# Tarea requerida 1
En el texto sobre la libertad, ¿cuántos tribunales de justicia tendría la Argentina si cada individuo se hiciera cargo de su propia defensa?
# Tarea requerida 2
Según el texto sobre la libertad, ¿con qué acciones han intentado los hombres pacíficos vivir en comunidad? Enuméralas todas.

# Texto dado
+ + + + + + +
Pero la propiedad privada sería ilusoria si no se la protegiera en forma efectiva mediante el orden jurídico. Los más fuertes y violentos impedirían este derecho a los más débiles y terminarían por apropiarse de todo. La vida humana se extinguiría en el planeta.

En todos los tiempos han existido hombres pacíficos y hombres violentos. Personas buenas y personas malas. Los pacíficos han intentado vivir en comunidad, trabajando, creando e intercambiando libremente el fruto de su trabajo. Pero los violentos, han utilizado sus energías destructoras para imponer su voluntad a sus semejantes y apropiarse por la fuerza de las energías creadoras de los demás.

He aquí, en esta realidad de la condición humana, la primera amenaza a la libertad del ser humano. Caín impone su violencia homicida sobre el pacífico Abel. El Antiguo Testamento nos muestra descarnadamente esta trágica circunstancia que habrá de acompañar eternamente el destino del hombre: la libertad y su amenaza permanente. El hombre pacífico frente a su tirano, el hombre violento.

Como se recordará, Leonard Read define a esta realidad como “el único problema social que existe”, ya que todo lo demás queda en la jurisdicción de lo creativo y lo individual.

Según hemos visto, el derecho a la vida y a conservar la propia existencia, implica necesariamente el derecho a la libre elección de los medios con los cuales lograr tales primarios fines. No cabe pues duda de que la libertad individual es un derecho anterior al hombre mismo ya que proviene de su Creador que lo dotó de la voluntad de vivir y del instinto de la supervivencia. La libertad, sin embargo (y esto también lo dijimos), sólo es posible en un contexto de organización social, ya que el hombre primitivo jamás pudo ejercerla. Es, por lo tanto, un derecho que requiere el voluntario propósito de cultivarlo (la conciencia del hombre libre es, en rigor, un estado cultural), un derecho que exige una clara convicción de su conveniencia social y, sobre todo, una firme decisión de preservarlo. La manera moderna de ejercer la libertad individual (sobre todo en el plano económico que es donde alcanza su máxima significación social) constituye, como afirmamos al principio de este capítulo, la gran conquista de la civilización occidental. Pero una conquista constantemente amenazada y puesta en tela de juicio. Por ello la libertad es un derecho que debe ser defendido todos los días, un derecho ligado a la vida misma que -al igual que ésta- se halla expuesta a mil peligros y acechanzas.

Por esta razón la libertad no es posible sin los medios adecuados para defenderla. Ahora bien, cualquiera tiene el derecho moral de impedir las acciones destructivas de los demás. Pero, por las razones que analizaremos a continuación, la persona pacífica no puede enfrentar por sí misma a los seres violentos que amenazan su libertad.

En primer lugar porque la persona pacífica que dedica todas sus energías creativas a su trabajo, no puede estar de vigilante, temeroso de las acechanzas de los demás. Y aunque así lo hiciera, su reducido ámbito de información no le permitiría conocer los peligros que se ciernen sobre su vida y bienes, tramados a veces a mucha distancia.

Porque si cada individuo se hiciera cargo personalmente de su propia defensa, tendríamos en la Argentina 40 millones de tribunales de justicia, cada cual con su propia concepción del derecho.
+ + + + + + +
# Datos proporcionados
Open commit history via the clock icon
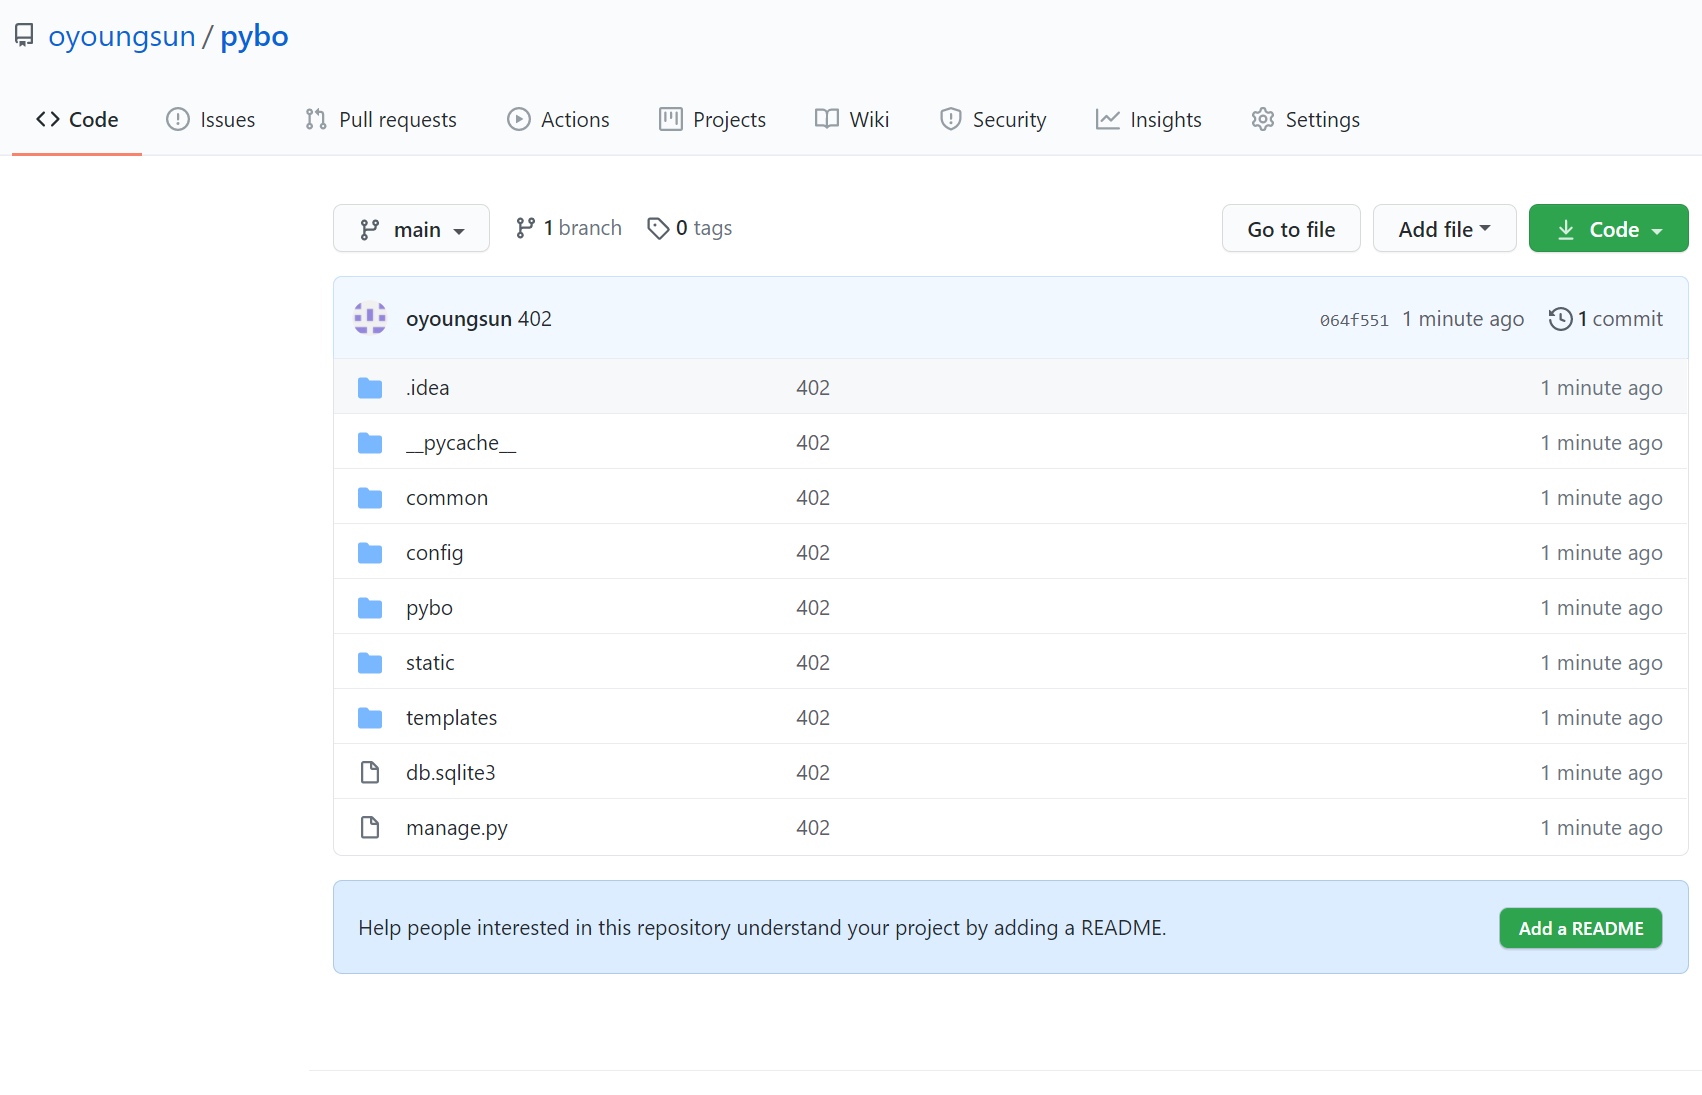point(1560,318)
+ + + + + + +
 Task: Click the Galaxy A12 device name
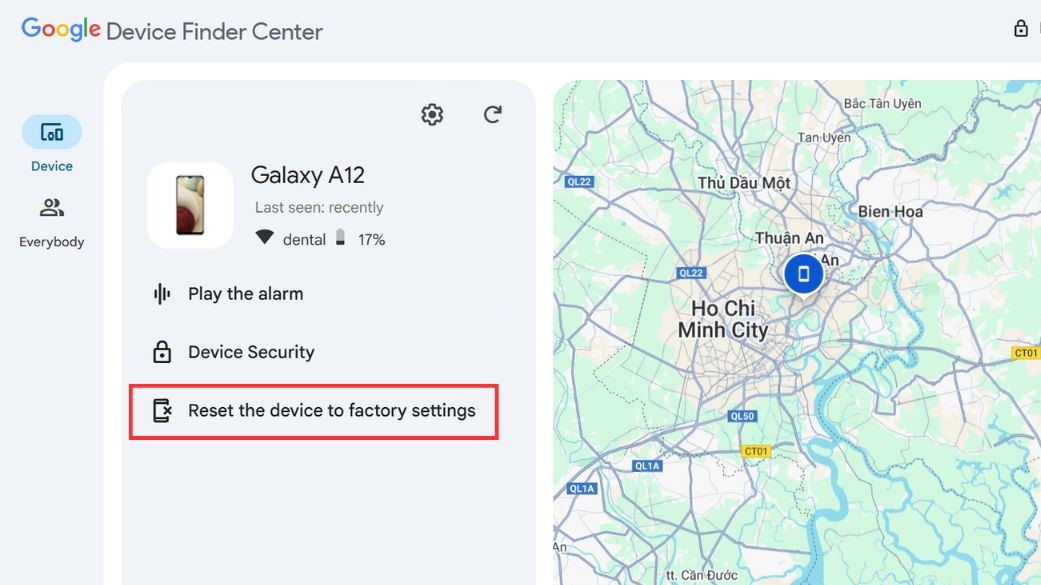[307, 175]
+ + + + + + +
# Resultado del ejercicio 1
40 millones.

# Resultado del ejercicio 2
Trabajando, creando e intercambiando libremente el fruto de su trabajo.